◆ **Assignment**: Pull out every line of the material below that contains the string "comments", matching case exactly.

◆ **Task data**:
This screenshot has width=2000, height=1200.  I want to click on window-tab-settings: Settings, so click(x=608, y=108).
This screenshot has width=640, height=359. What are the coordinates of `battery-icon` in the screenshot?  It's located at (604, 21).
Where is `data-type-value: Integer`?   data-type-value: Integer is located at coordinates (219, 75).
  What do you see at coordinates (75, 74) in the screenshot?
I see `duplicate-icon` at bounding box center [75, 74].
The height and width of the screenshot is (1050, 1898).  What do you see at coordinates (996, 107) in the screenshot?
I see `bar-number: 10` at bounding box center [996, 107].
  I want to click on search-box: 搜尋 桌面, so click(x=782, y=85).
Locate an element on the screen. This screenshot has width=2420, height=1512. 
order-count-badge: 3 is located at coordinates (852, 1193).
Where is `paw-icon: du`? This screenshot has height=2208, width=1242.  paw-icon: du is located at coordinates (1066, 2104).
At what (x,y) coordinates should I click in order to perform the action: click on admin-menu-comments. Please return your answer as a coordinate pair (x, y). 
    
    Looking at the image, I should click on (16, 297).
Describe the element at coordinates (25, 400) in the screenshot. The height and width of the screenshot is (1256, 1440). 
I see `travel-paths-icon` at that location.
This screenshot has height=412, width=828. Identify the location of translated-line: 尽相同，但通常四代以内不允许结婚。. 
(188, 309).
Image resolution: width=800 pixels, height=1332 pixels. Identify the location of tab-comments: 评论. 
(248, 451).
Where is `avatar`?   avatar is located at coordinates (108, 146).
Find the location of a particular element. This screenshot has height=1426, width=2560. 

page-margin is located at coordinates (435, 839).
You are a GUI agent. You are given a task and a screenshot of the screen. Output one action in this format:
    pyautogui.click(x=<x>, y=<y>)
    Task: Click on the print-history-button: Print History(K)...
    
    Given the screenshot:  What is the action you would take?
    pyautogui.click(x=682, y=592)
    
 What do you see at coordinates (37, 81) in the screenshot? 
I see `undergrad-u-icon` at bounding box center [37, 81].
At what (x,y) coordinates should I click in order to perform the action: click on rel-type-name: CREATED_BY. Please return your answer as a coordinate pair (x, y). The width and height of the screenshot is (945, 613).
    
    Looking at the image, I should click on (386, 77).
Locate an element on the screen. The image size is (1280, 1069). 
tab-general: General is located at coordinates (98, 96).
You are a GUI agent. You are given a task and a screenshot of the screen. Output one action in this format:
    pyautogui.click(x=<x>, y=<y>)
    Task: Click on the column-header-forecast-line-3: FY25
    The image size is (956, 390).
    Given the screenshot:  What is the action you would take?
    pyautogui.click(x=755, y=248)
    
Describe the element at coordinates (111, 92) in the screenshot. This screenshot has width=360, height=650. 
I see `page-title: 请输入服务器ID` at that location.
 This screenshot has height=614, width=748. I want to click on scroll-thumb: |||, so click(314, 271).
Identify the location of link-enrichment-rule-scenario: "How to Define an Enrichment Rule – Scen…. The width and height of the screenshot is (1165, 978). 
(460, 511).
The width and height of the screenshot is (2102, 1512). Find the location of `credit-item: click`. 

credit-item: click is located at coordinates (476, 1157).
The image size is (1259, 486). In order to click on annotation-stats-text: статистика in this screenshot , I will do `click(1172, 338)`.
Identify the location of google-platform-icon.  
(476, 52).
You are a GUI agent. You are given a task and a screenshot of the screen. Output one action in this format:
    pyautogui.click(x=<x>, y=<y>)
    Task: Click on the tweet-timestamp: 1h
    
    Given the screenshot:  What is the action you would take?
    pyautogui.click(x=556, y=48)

◆ **Response to this task**:
At what (x,y) coordinates should I click in order to perform the action: click on admin-menu-comments. Please return your answer as a coordinate pair (x, y). 
Image resolution: width=800 pixels, height=1332 pixels. Identify the location of tab-comments: 评论. 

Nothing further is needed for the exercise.